Second Battle of Alamein (1 November 1942)

1 November 1942 , ninth day of Second Battle of Alamein

At the Saucer 24th Australian Brigade digs in. By dawn as sun rises Luftwaffe sweeps in to bomb their positions. RAF Desert Air Force intercepts though , Hurricanes and P-40’ies shoot down eight JU-87 Stuka dive bombers and drive rest away.

Germans shell The Saucer for a while then attack in battalion strength supported by 88 mm guns. Australians though backed this time Rhodesian anti tank guns of 1st South African Division , repulse their attack , destroy 10 German panzers , drive rest away but meanwhile 12 Rhodesian guns were also destroyed. Scores of German infantry and panzergranediers were killed or wounded in this futile attack. A lucky shot hits 24th Australian Brigade HQ , kills commanding officer Brigadier Godfrey.

Australians at Alamein 2

Australians at Alamein

Australians at Alamein

That afternoon Rommel drives to battlefield and sees at least 30-40 wrecked British tanks , knocked out previous day. General Ritter Von Thoma warns Rommel that they have enough fuel for the moments but ammunition is getting scarce. Though fuel situation is not bright either.

By now, it had become obvious to Rommel that the battle was lost. On 1 November, two more supply ships—the Tripolino and the Ostia—had been torpedoed and sunk by RAF Beaufighters northwest of Tobruk. The shortage forced him to rely increasingly on fuel flown in from Crete on the orders of Albert Kesselring, commander of German Army Command South (OB Süd), despite the restrictions imposed by heavy bombing of the airfields in Crete and the Desert Air Force’s efforts to intercept the transport aircraft. Rommel began to plan a retreat anticipating retiring to Fuka, some 50 mi (80 km) west but still with a final effort he tries to hold his position hoping Montgomery would quit first.

All Rome has for Rommel is fatous messages like Commando Supremo Chief of Staff Ugo Cavellero sent that day : “The Duce has asked me to expres you that his appreciation for the sucessful counter attack led personally by you today. In addition Duce wished you to know that he is confident that under your leadership he is fully confident that the battle now in progress will be brought to a sucessful conclusion.”

In afternoon Rommel tried to dislodge the Australians from The Saucer once again with entire 21st Panzer and 90th German Light Division, but the brutal, desperate fighting resulted in nothing but heavy losses of men and equipment for Axis. 9th Australian Division still holds Saucer. He did however regain contact with the 125th Panzergrenadier Regiment in the nose of the salient and evacuates the Axis salient. Since Axis salient west of Alamein has been reduced The Saucer is worthless now. So Australians also withdraw and give up the Saucer.

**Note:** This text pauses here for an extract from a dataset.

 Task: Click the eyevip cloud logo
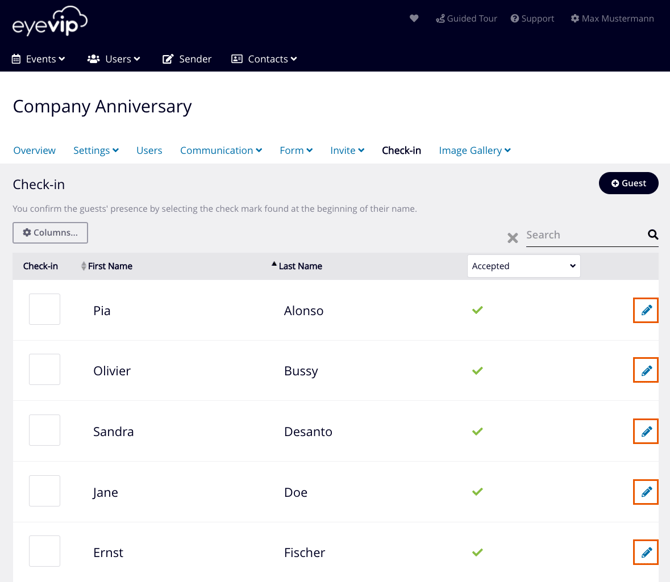(x=50, y=21)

Meanwhile during whole afternoon Montgomery is preparing his main strike. 400 British tanks along with thousands of troops mass along a 4000 yard front at southern end of Kidney ridge just across Rahman Track.

The artillery for the assault was under the operational control of the New Zealand Division artillery commander, Brigadier C.E. ‘Steve’ Weir and would fire over 50,000 shells during the four and a half hours of the attack. That weight of shells would make but a small dent in the stockpile available to Eighth Army: 110,631 rounds for 25-pounders were drawn from the railheads at El Imayid and Burg el Arab on 31 October and a further 81,044 next day. 28 The guns were to open fire at H Hour and a shell would drop every twelve yards along the opening line. Then, as the infantry closed up to that line, the bombardment would move forward in steps of 100 yards every two-and-a-half minutes. It would take the infantry onto their objectives and then do likewise for the armour. Bofors guns firing tracer rounds would mark brigade boundaries.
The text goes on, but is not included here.